» **Extract to read**:
*-*-*

How the development, validation, and large-scale deployment of online solids management systems is saving operators money by releasing flowback equipment sooner, minimizing equipment damage due to solids carry-over, and reducing the need for shutdowns and confined space entry cleanout operations.
Pounding Sand
Oil and gas wells seldom produce a nice clean stream of hydrocarbons. A horizontal separator is typically the first piece of equipment downstream of the wellhead choke, dividing the flow into gas, oil, and water streams based on density difference.
Each stream may be further refined to optimize gas and oil quality for export, and to minimize the hydrocarbon content of produced water. Gas compressors and liquid pumps are used to move things around, and storage tanks hold inventory until it is trucked off site.
This proven equipment runs smoothly, requiring predictable maintenance, until a fourth phase comes along: solids.
In conventional reservoirs, produced solids originate from either unconsolidated formations (i.e., sand production) or precipitates coming out of solution as the wellbore pressure drops (e.g., paraffins, waxes, and asphaltenes.) The rate of solids production can be managed using downhole sand control (e.g., sand screens) and by chemical injection.
Across today’s dominant shale plays, however, most solids flowing into surface production equipment are back-produced proppant from hydraulic fracture stimulation. This is an inevitable consequence of the stimulation process, which can only be partially mitigated (e.g., using resin-coated proppants.)
Flowback equipment installed temporarily between the wellhead and the first stage separator intercepts the highest levels of solids production as a new well cleans up. However, this is costly, and operators are keen to release the flowback spread as soon as possible. This can lead to significant solids accumulating in the separator after the flowback spread is released and, if not addressed there, making their way into downstream equipment.
The consequences of unmitigated solids accumulation and carry-over include reduced separation efficiency, suboptimal oil and water quality, damage to valves, pumps, and heater-treaters, and pipe erosion.
It is therefore essential to regularly remove solids from separation and process equipment to optimize performance, minimize maintenance costs, and mitigate the risk of leaks and environmental damage.
Solids Management the Hard Way
Traditional solids removal requires taking separators, vessels, and tanks out of service for depressurization, emptying, and cleaning.
Cleaning larger tanks and vessels requires removing a hatch and performing a confined space entry operation—sending a human inside to shovel, hose, and scrub out the solids. This is dangerous work, often requiring the use of a hazmat suit and breathing apparatus while working in a dark, hot, slippery environment. Sadly, serious accidents are not uncommon.
While smaller separators are often partially cleaned without physical entry, the operation still requires the vessel to be taken out of service and opened, exposing personnel to hazardous vapors that emanate from the open hatch.
Cleanout operations are also costly. In addition to service fees, the operator must account for production deferment during the cleanout and while ramping wells back up to full production.
Unsurprisingly, this drives operators to delay cleanouts for as long as possible, which leads to solids carryover from separators into downstream equipment whenever they overtop the vessel’s internal weir. Ensuing dump valve erosion can lead to oil (and even gas) being carried into the water leg, creating a hazard in, and unmitigated emissions from, the produced water tank battery. Other equipment, such as pumps and heater-treaters, may be damaged by solids incursion.

*-*-*

» **Data**:
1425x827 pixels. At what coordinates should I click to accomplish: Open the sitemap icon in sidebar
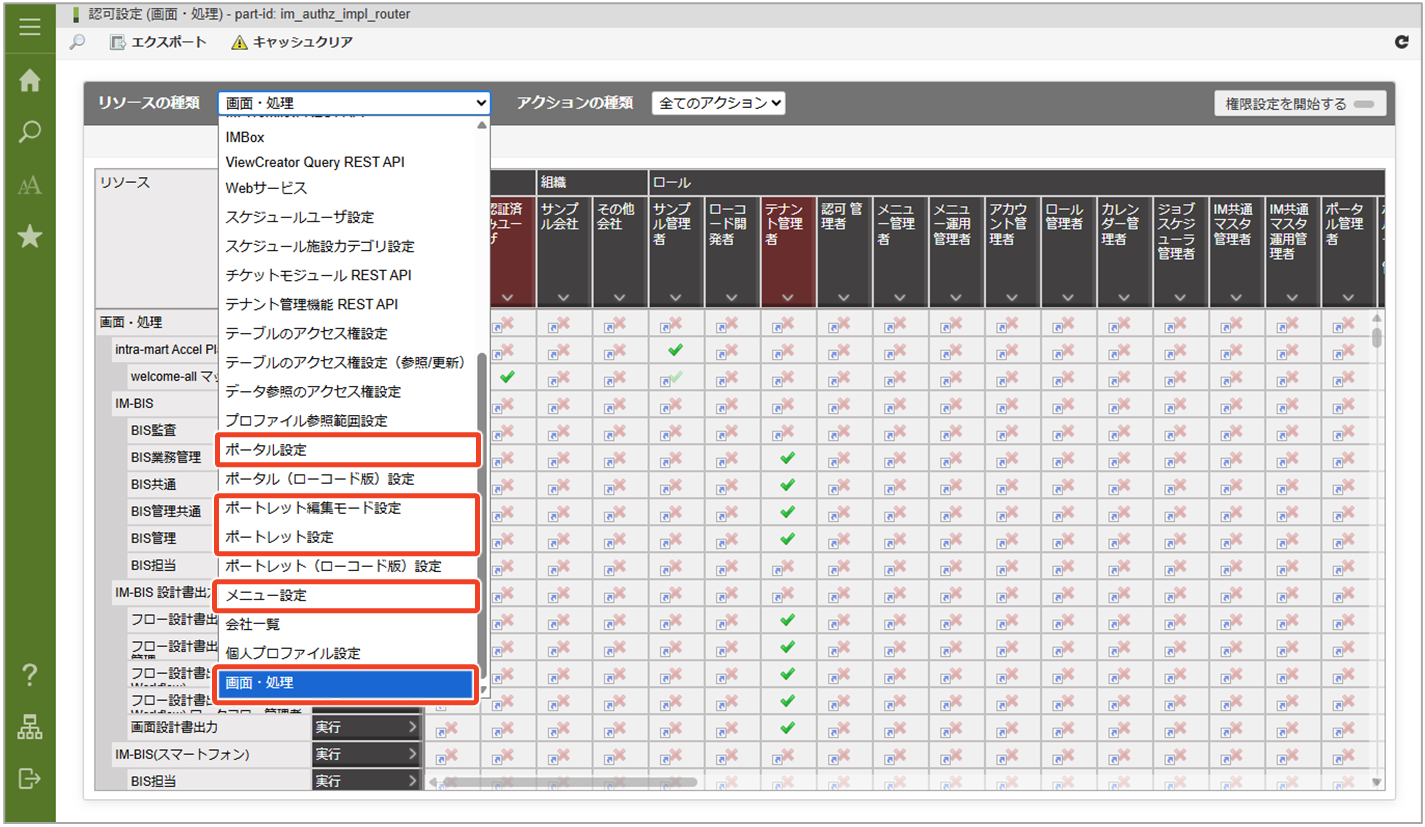tap(30, 728)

*-*-*

» **Set task 1**:
According to the article on oilfield solids management, what is typically the first piece of equipment downstream of the wellhead choke?
» **Set task 2**:
Continue the article on oilfield solids management, starting right after its final sentence.
The listing is separate material and has no connection to the article on oilfield solids management.

» **Exercise response 1**:
A horizontal separator.

» **Exercise response 2**:
Measuring solids accumulation inside solid walled pressure vessels isn’t easy, either. Infra-red imaging
can be used to estimate the height of solids inside the vessel (see Figure A) but is an inexact measurement and requires regular site visits by a skilled technician.
Furthermore, solids production from a given well or pad can be highly erratic, causing a sudden increase in solids accumulation that may go undetected between period infra-red measurements.
Figure A
Solids Management the Online Way
For several decades, the operators of large storage tanks, such as those found at refineries, have installed permanent cleaning systems to remove solids without having to take tanks out of service. However, such systems are too costly for deployment in onshore field equipment.
Systems using water jets to stir up sand for removal via drain nozzles have been tried but were found to be relatively ineffective and prone to eroding the vessel wall.
The breakthrough came when fit-for-purpose materials were combined with vortex fluidizing technology to produce an affordable, effective online approach to solids removal.
The system is constructed from high-density polyethylene (HDPE) components, which are suitable for operation in the relatively low pressures and moderate temperatures found in most onshore applications. HDPE pipework is also flexible, making the equipment highly adaptable to different vessel sizes and internal configurations.
Water is pumped into the system through an available nozzle and via distribution hubs to vortex fluidizing units (VFUs) arranged along the bottom of the vessel (see Figure B). The VFUs swirl surrounding solids into a slurry, which is then sucked out of the vessel via a discharge line to a waiting vacuum truck or storage tank.
The true beauty of this approach is that it can be activated while the vessel remains in service, avoiding production deferment and obviating the need for human intervention.
While permanent pipework and pumping equipment are typically installed to support the regular cleanout of central production vessels, trailer mounted equipment and temporary pipework can be used to periodically activate the system in a well pad separator or tank, using a water truck and vacuum truck as shown in Figure C.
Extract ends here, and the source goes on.